DATA RECORDS —
▽

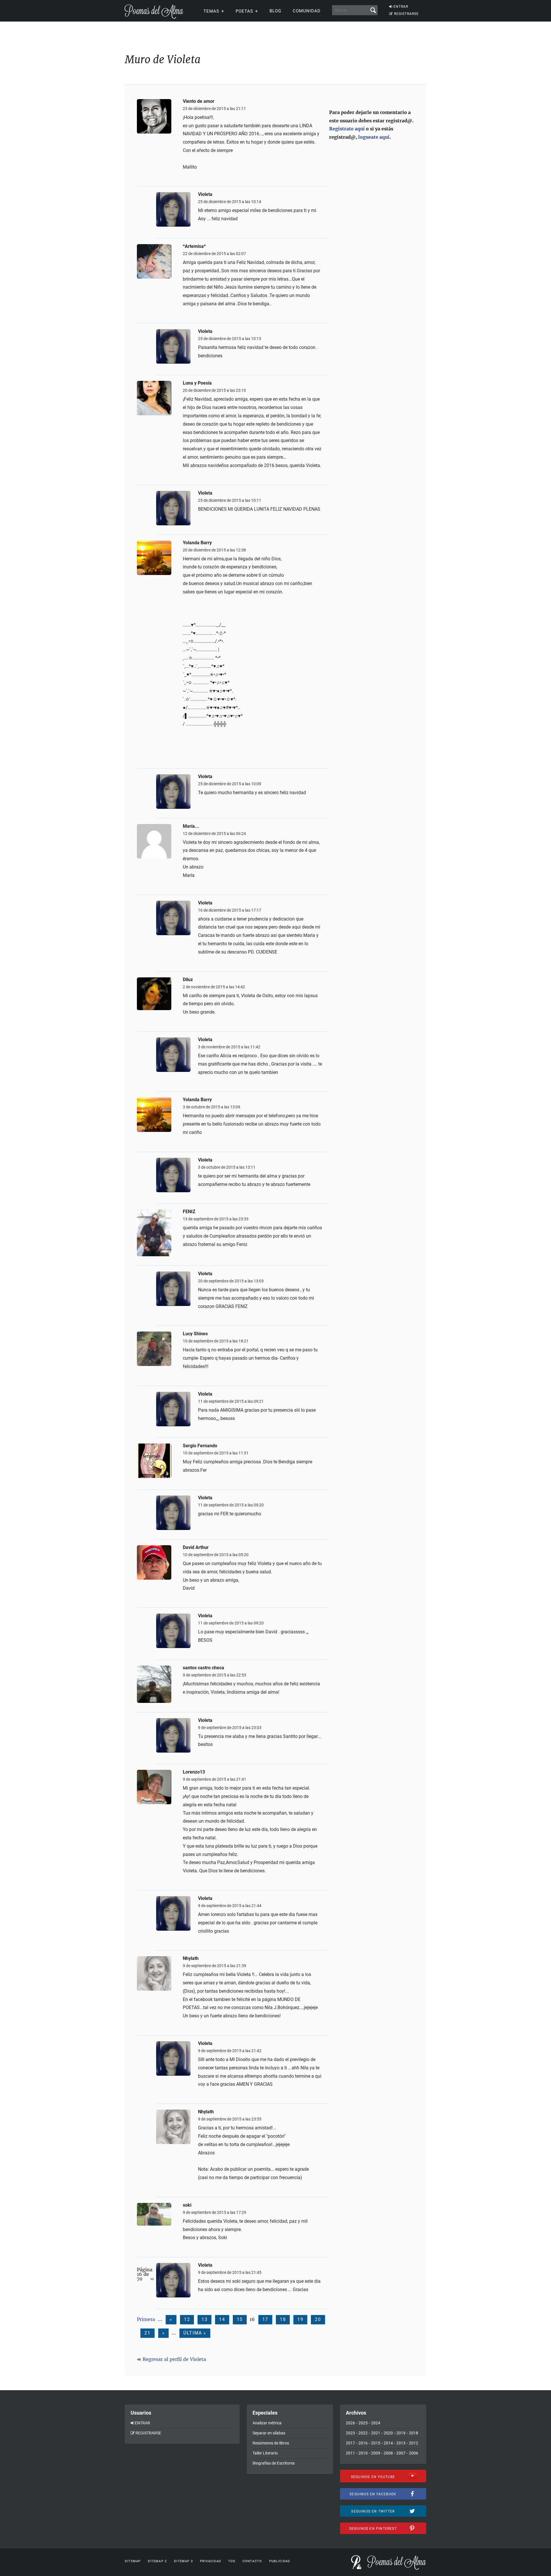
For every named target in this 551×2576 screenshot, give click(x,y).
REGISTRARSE (406, 14)
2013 (401, 2443)
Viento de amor (198, 101)
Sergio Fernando (200, 1446)
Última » (194, 2333)
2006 (413, 2453)
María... (191, 826)
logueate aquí (373, 137)
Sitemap (133, 2561)
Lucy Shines (195, 1334)
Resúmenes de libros (271, 2443)
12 (187, 2319)
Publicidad (279, 2561)
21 (147, 2333)
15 (240, 2319)
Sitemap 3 (183, 2561)
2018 (413, 2433)
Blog (275, 10)
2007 (401, 2453)
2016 (363, 2443)
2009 (375, 2453)
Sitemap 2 (157, 2561)
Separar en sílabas (269, 2433)
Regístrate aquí (347, 129)
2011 (350, 2453)
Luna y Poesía (197, 383)
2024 (375, 2423)
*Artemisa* (194, 246)
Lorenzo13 (194, 1772)
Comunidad (307, 10)
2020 (388, 2433)
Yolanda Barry (197, 543)
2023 (350, 2433)
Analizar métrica (267, 2423)
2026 (350, 2423)
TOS (231, 2561)
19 (300, 2319)
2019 (401, 2433)
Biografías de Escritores (274, 2463)
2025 (363, 2423)
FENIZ (189, 1211)
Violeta (205, 194)
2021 (375, 2433)
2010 (363, 2453)
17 (265, 2319)
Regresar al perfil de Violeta (174, 2359)
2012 (413, 2443)
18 (283, 2319)
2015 (375, 2443)
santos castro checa (203, 1668)
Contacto (252, 2561)
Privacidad (210, 2561)
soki (187, 2205)
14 (222, 2319)
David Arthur (196, 1547)
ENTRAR (400, 7)
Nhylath (191, 1958)
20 (318, 2319)
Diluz (188, 979)
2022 (363, 2433)
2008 (388, 2453)
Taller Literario (265, 2453)
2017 (350, 2443)
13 (204, 2319)
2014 (388, 2443)
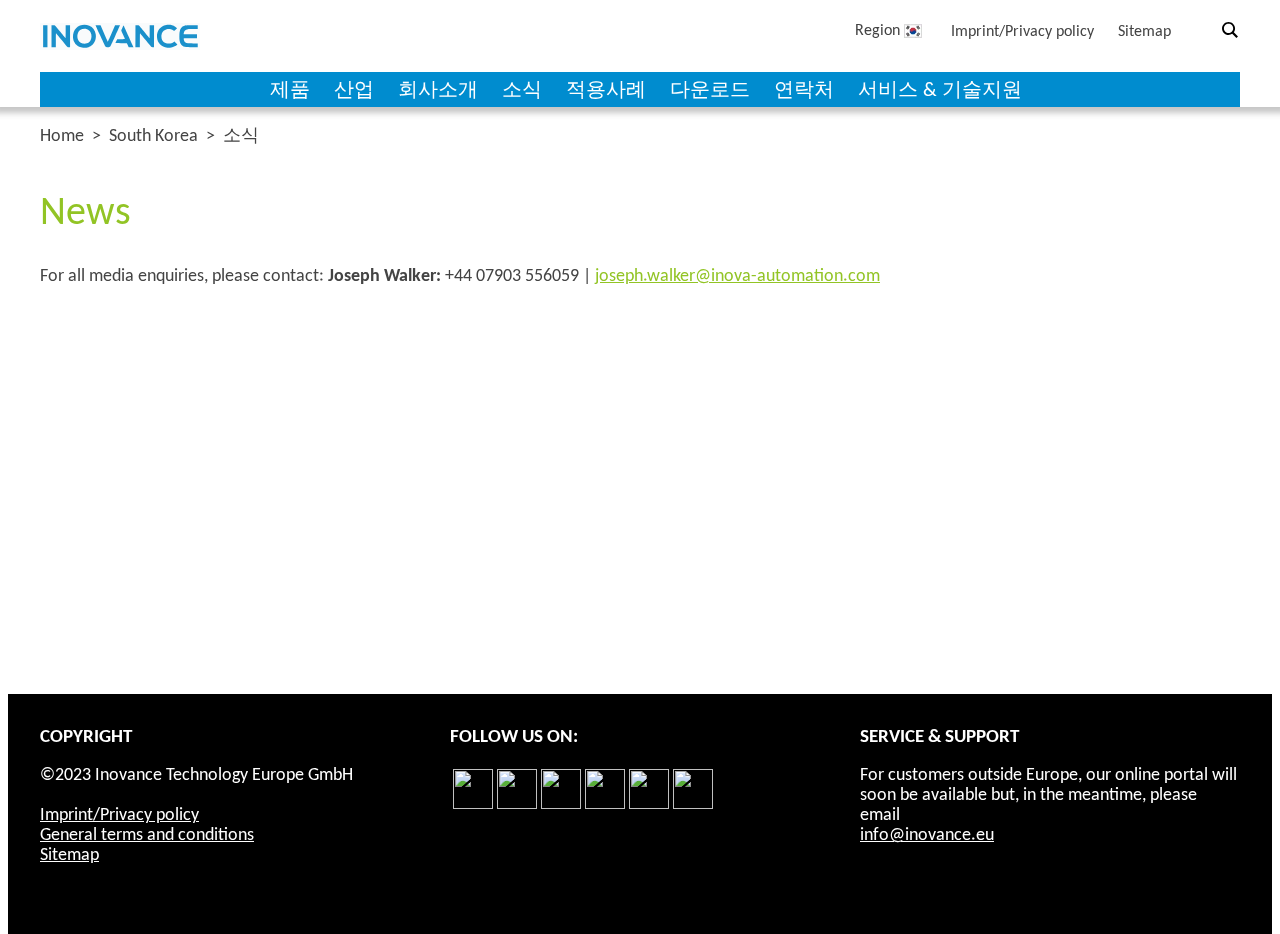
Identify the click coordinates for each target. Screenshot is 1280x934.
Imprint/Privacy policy (1022, 32)
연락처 (804, 91)
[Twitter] (561, 805)
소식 (522, 91)
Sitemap (1144, 32)
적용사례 (606, 91)
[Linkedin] (517, 805)
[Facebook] (473, 805)
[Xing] (693, 805)
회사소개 (438, 91)
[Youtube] (649, 805)
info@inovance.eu (927, 835)
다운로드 (710, 91)
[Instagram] (605, 805)
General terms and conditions (147, 835)
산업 (354, 91)
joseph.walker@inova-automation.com (737, 276)
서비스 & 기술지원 (940, 91)
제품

△

AIM OF THE TASK —
Leave out the images and write out the listing above exactly.

RESULT OF THE TASK —
For every named target in this 551×2576 screenshot, give click(x,y).
REGISTRARSE (406, 14)
2013 (401, 2443)
Viento de amor (198, 101)
Sergio Fernando (200, 1446)
Última » (194, 2333)
2006 (413, 2453)
María... (191, 826)
logueate aquí (373, 137)
Sitemap (133, 2561)
Lucy Shines (195, 1334)
Resúmenes de libros (271, 2443)
12 (187, 2319)
Publicidad (279, 2561)
21 (147, 2333)
15 (240, 2319)
Sitemap 3 (183, 2561)
2018 (413, 2433)
Blog (275, 10)
2007 (401, 2453)
2016 (363, 2443)
2009 (375, 2453)
Sitemap 2 (157, 2561)
Separar en sílabas (269, 2433)
Regístrate aquí (347, 129)
2011 (350, 2453)
Luna y Poesía (197, 383)
2024 (375, 2423)
*Artemisa* (194, 246)
Lorenzo13 (194, 1772)
Comunidad (307, 10)
2020 (388, 2433)
Yolanda Barry (197, 543)
2023 (350, 2433)
Analizar métrica (267, 2423)
2026 (350, 2423)
TOS (231, 2561)
19 (300, 2319)
2019 (401, 2433)
Biografías de Escritores (274, 2463)
2025 (363, 2423)
FENIZ (189, 1211)
Violeta (205, 194)
2021 (375, 2433)
2010 (363, 2453)
17 (265, 2319)
Regresar al perfil de Violeta (174, 2359)
2012 (413, 2443)
18 (283, 2319)
2015 (375, 2443)
santos castro checa (203, 1668)
Contacto (252, 2561)
Privacidad (210, 2561)
soki (187, 2205)
14 (222, 2319)
David Arthur (196, 1547)
ENTRAR (400, 7)
Nhylath (191, 1958)
20 (318, 2319)
Diluz (188, 979)
2022 (363, 2433)
2008 (388, 2453)
Taller Literario (265, 2453)
2017 (350, 2443)
13 (204, 2319)
2014 (388, 2443)
Identify the click coordinates for each target. Screenshot is 1280x934.
Imprint/Privacy policy (1022, 32)
연락처 (804, 91)
[Twitter] (561, 805)
소식 (522, 91)
Sitemap (1144, 32)
적용사례 (606, 91)
[Linkedin] (517, 805)
[Facebook] (473, 805)
[Xing] (693, 805)
회사소개 (438, 91)
[Youtube] (649, 805)
info@inovance.eu (927, 835)
다운로드 (710, 91)
[Instagram] (605, 805)
General terms and conditions (147, 835)
산업 (354, 91)
joseph.walker@inova-automation.com (737, 276)
서비스 & 기술지원 (940, 91)
제품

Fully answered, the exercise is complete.